Buckingham Palace refuses to surrender the bones of an Ethiopian royal who is buried in the grounds of Windsor Castle.
Buckingham Palace has refused to return the body of a 19th-century Ethiopian royal who was buried at Windsor Castle.
A descendent of Prince Alemayehu, an orphan who was adored and financially supported by Queen Victoria and died at the age of 18, has demanding that his remains be repatriated to Ethiopia, according to Mail Online.
Buckingham Palace, on the other hand, has contended that removing the body would have an impact on others buried in the catacombs of St George’s Chapel in Windsor Castle.
The Chapel authorities, according to the Palace, understand the need to honour Prince Alemayehu’s memory, but they also have “the responsibility to preserve the dignity of the departed.”
Buckingham Palace refuses to surrender the bones of an Ethiopian royal who is buried in the grounds of Windsor Castle.
After his father, Emperor Tewodros II, committed suicide while British forces besieged his mountain-top palace in northern Ethiopia in 1868, Prince Alemayehu was taken to England.
Queen Victoria admired the orphaned seven-year-old, who was educated at Sandhurst Military Academy. But, unhappily, he died of illness at the age of 18 in 1879 and was buried in catacombs near to Windsor’s St George’s Chapel.
The Queen declined to accept the repatriation of his bones in 2019, but in the aftermath of a new book about his life, protesters have renewed efforts for them to be returned.
Buckingham Palace refuses to surrender the bones of an Ethiopian royal who is buried in the grounds of Windsor Castle.
‘We want his remains returned as a family and as Ethiopians since that is not the nation he was born in,’ one of his relatives, Fasil Minas, told the BBC, adding that it was ‘not acceptable’ for him to be buried in the UK.
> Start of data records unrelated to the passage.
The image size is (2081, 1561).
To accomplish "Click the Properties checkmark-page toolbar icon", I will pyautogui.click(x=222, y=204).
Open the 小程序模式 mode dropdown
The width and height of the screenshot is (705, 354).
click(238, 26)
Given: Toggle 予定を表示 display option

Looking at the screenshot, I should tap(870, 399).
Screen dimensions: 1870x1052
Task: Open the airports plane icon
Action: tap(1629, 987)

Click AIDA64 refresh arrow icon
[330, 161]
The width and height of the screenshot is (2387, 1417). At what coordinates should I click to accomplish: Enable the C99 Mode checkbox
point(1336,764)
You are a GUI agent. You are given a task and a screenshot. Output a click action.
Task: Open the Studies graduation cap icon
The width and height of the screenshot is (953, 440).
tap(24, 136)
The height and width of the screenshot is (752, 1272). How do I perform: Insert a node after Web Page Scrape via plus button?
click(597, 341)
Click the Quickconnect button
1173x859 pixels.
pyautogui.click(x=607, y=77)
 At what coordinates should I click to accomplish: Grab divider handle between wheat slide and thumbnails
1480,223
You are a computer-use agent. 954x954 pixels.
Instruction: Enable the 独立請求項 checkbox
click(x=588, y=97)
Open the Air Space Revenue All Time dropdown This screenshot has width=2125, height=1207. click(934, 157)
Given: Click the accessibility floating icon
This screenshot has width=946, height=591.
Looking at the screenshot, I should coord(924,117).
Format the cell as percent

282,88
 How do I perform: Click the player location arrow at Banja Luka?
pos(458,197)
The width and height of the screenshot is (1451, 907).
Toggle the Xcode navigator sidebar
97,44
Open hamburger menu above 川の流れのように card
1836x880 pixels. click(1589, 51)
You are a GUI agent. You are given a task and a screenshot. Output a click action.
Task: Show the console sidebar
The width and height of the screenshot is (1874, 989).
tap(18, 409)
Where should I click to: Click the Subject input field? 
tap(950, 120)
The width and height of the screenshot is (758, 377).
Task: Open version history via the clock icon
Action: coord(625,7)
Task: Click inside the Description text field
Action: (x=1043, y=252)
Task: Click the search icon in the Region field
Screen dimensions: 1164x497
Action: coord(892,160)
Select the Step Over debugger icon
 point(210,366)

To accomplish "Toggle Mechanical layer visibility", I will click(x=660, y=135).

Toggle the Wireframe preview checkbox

‘It is quite unlikely it would be possible to exhume the remains without upsetting the resting place of a considerable number of people in the vicinity [in the catacombs of St George’s Chapel],’ stated a Buckingham Palace spokeswoman.
The palace also has a “responsibility to preserve the dignity of the departed,” according to the statement.
Buckingham Palace refuses to surrender the bones of an Ethiopian royal who is buried in the grounds of Windsor Castle.
King Tewodros II, often known as ‘Mad King Theodore,’ attempted to make friends with the British and penned a letter to Queen Victoria in 1855.
Tewodros kidnapped the British consul and several missionaries in a high mountain cell after she failed to respond to that and a subsequent letter.
A British army of roughly 40,000 troops was dispatched to rescue the 44 hostages. They laid siege to Tewodros’ mountain fortress at Maqdala in northern Ethiopia in April 1868 and were victorious.
Tewodros committed suicide as the successful mission came to an end. Alamayu’s mother, Tewodros’ wife, perished on her trip down the mountain, leaving her son an orphan.
Along with the prince, the British took hundreds of cultural and religious treasures, including gold crowns and necklaces.
According to historian Andrew Heavens, this was done to protect them from Tewodros’ adversaries, who were close to Maqdala.
Following his arrival in June 1868, he saw the Queen at her vacation house on the Isle of Wight, off the south coast of England. He was later described as ‘a very gorgeous sight, a graceful boy with wonderful eyes and a fine nose and mouth, but the lips are little thick’ in her diary.